Gülen'den sonra Kimse Yok mu: "Gazze İsrail'in şehri" 

Gülen cemaatinin yardım kuruluşu Kimse Yok mu Derneği Genel Başkanı Mehmet Özkara, Vatan gazetesine siyonist yetkilileri aratmayan açıklamalar yaptı: "İsrail’le hiçbir diplomatik sıkıntı yaşamadık. Her şey İsrail’in onayıyla oluyor. Çünkü uluslararası hukukta ve görünürlükte Gazze, İsrail devletinin içinde bir şehir. Türkiye’deki Edirne, Erzurum’dan farkı yok. İsrail izin vermediği zaman kapı kapalı kalıyor."

11-06-2010


İslam ve Hayat

Fethullah Gülen'in Gaze yardım filosunu siyonist rejimdem izin almamakla eleştirip, bu kutlu yolculuğu "tehlikeli sonuçlar doğuracak şekilde otoriteye başkaldırı" şeklinde yorumlamasından sonra, o cenahın skandal açıklamaları sürüyor.

Son olarak Gülen cemaatinin yardım kuruluşu Kimse Yok mu Derneği Genel Başkanı Mehmet Özkara, Vatan gazetesine siyonist yetkilileri aratmayan açıklamalar yaptı.

Mesela şu sözler Özkara'ya ait: İsrail’le hiçbir diplomatik sıkıntı yaşamadık.
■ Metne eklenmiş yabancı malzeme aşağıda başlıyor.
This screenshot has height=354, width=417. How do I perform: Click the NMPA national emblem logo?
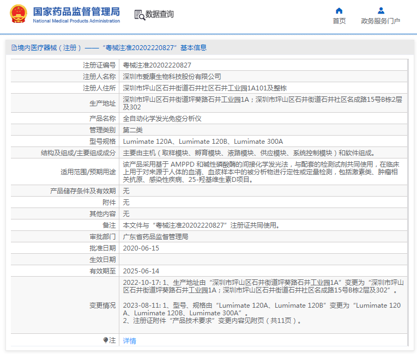(17, 14)
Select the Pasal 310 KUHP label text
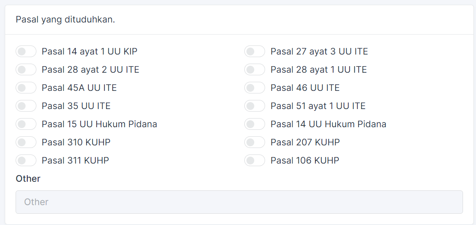The width and height of the screenshot is (476, 225). click(76, 142)
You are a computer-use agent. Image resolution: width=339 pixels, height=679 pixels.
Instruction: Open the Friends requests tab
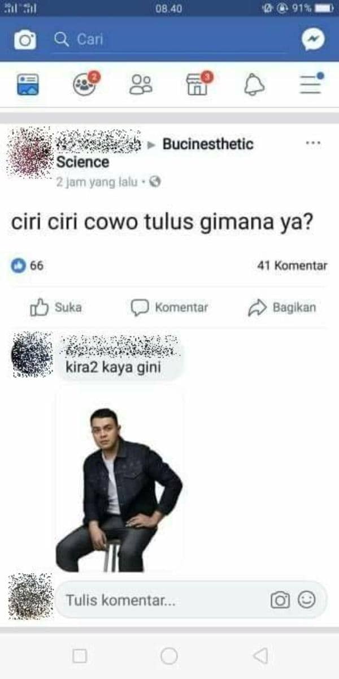pos(141,85)
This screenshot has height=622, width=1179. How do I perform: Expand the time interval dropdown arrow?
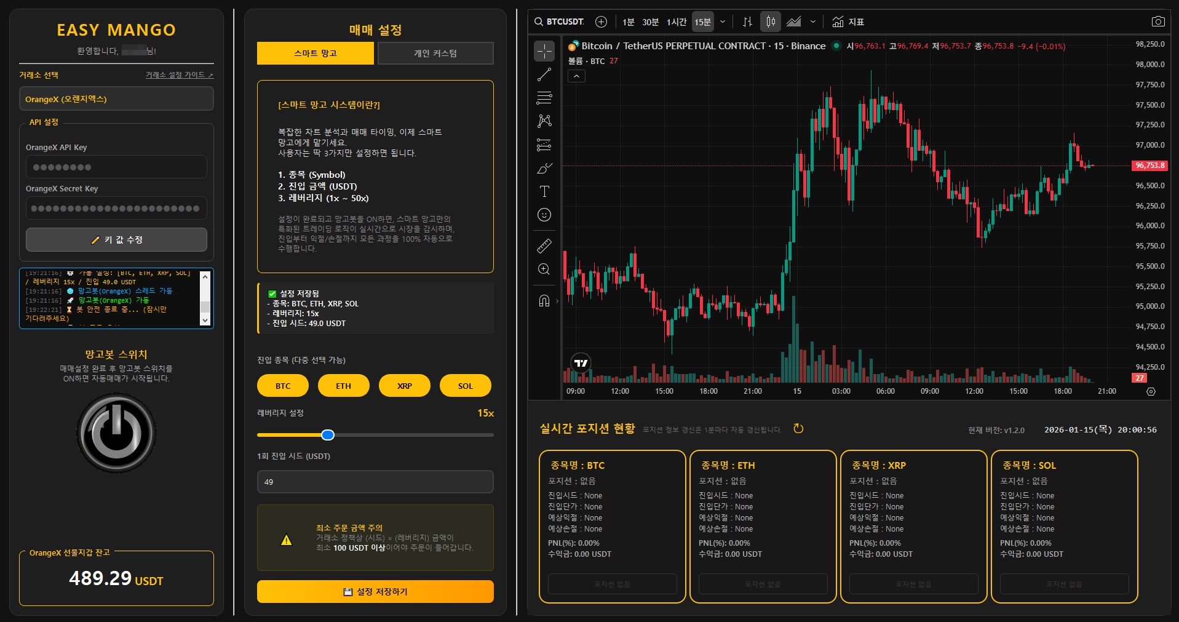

Her şey İsrail’in onayıyla oluyor. Çünkü uluslararası hukukta ve görünürlükte Gazze, İsrail devletinin içinde bir şehir. Türkiye’deki Edirne, Erzurum’dan farkı yok. İsrail izin vermediği zaman kapı kapalı kalıyor.

O röportajı ibretlik olarak iktibas ediyoruz:

Fethullah Gülen’in The Wall Street Journal’a verdiği röportajda İsrail’in kanlı baskınını değerlendirirken, İHH’nın İsrail’den izin almamasını eleştirmiş ve “İsrail’in onayı olmadan hareket etmek, otoriteye başkaldırıdır” değerlendirmesini yapmıştı.

Gülen cemaatine yakınlığıyla bilinen “Kimse Yok Mu” Derneği Genel Başkanı Mehmet Özkara ile ’Gazze Gemileri’ hadisesini konuştuk. 2006 yılından beri sorunsuz bir şekilde Filistin’e 4 milyon dolar yardım gönderen ve 2008’den sonra Gazze’ye çeşitli zamanlarda girip yardım yapan derneğin başkanı Özkara, sorularımızı şöyle yanıtladı:

* Dernek olarak Filistin’e ne zamandır yardım götürüyorsunuz?

Gerek Filistinliler, gerekse Yahudiler aynı kökten gelen topluluk. Zamanla farklılıklar yaşanmış ama bu zamanda birlikte yaşama kültürünü kurmaları gerekir.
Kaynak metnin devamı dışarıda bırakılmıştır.